Excerpted data section start

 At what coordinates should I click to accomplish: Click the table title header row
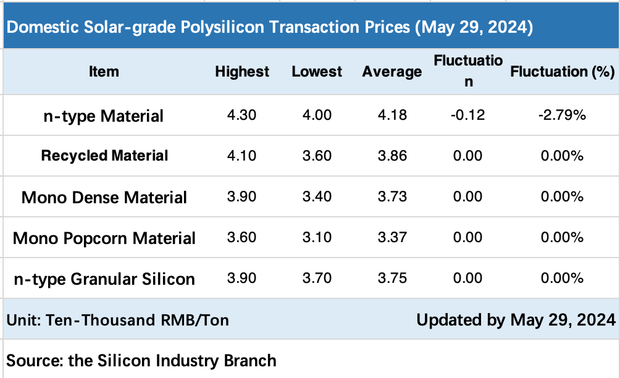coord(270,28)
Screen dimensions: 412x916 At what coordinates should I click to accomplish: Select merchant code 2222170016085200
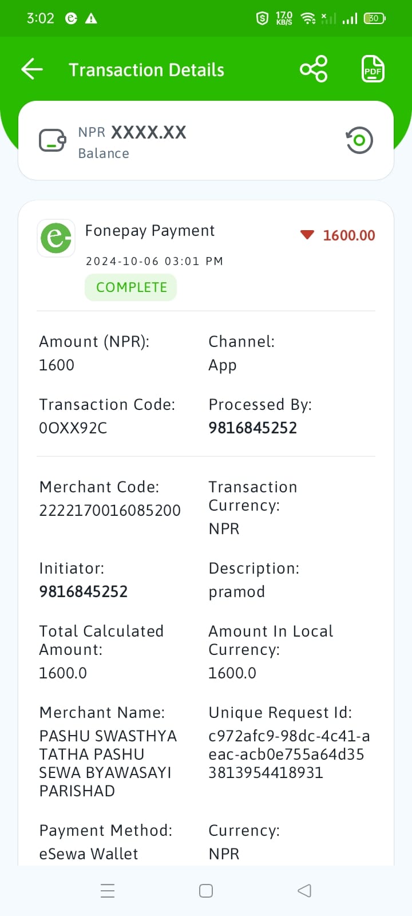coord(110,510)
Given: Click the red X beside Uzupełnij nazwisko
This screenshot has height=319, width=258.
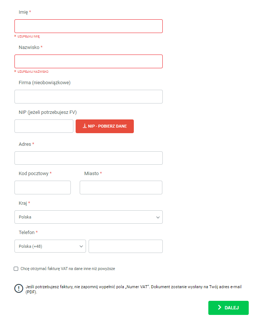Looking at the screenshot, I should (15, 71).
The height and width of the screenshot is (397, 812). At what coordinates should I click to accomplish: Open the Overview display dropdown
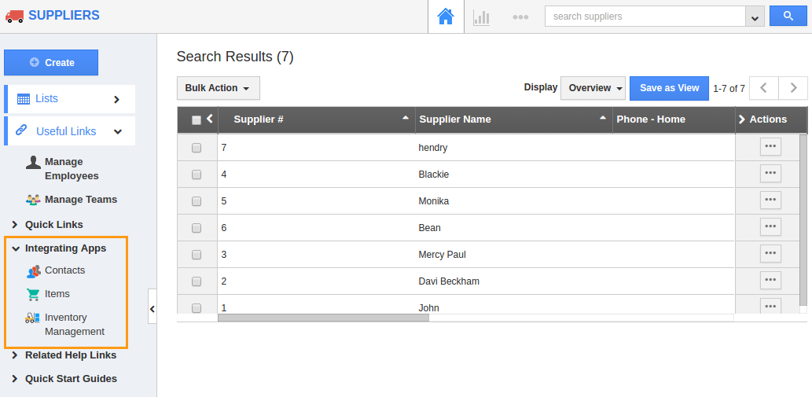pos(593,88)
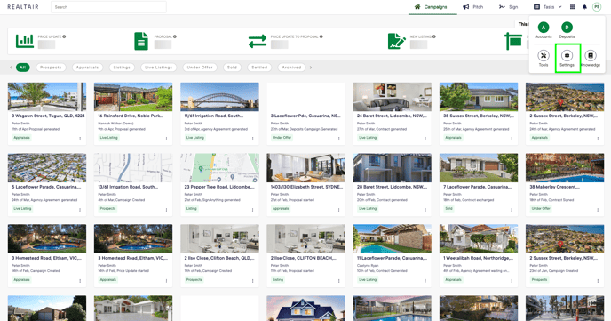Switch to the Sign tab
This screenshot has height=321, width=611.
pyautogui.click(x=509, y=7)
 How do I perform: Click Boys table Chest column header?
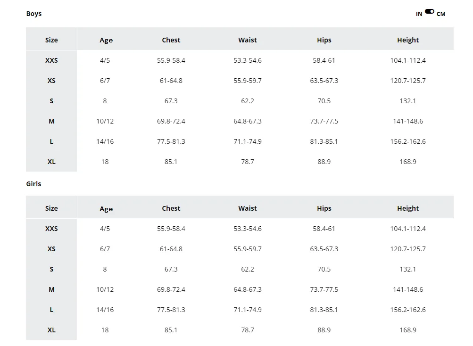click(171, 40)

Excerpted data section end

● **What the task requires**
Each record above goes into the copy unchanged; the pictures do not.

● **Reply to the task**
 At what coordinates should I click to accomplish: Click the table title header row
coord(270,28)
Screen dimensions: 412x916 At what coordinates should I click to accomplish: Select merchant code 2222170016085200
coord(110,510)
Given: Click the red X beside Uzupełnij nazwisko
This screenshot has height=319, width=258.
Looking at the screenshot, I should (15, 71).
The height and width of the screenshot is (397, 812). At what coordinates should I click to accomplish: Open the Overview display dropdown
pos(593,88)
Switch to the Sign tab
This screenshot has height=321, width=611.
pyautogui.click(x=509, y=7)
 How do I perform: Click Boys table Chest column header?
click(171, 40)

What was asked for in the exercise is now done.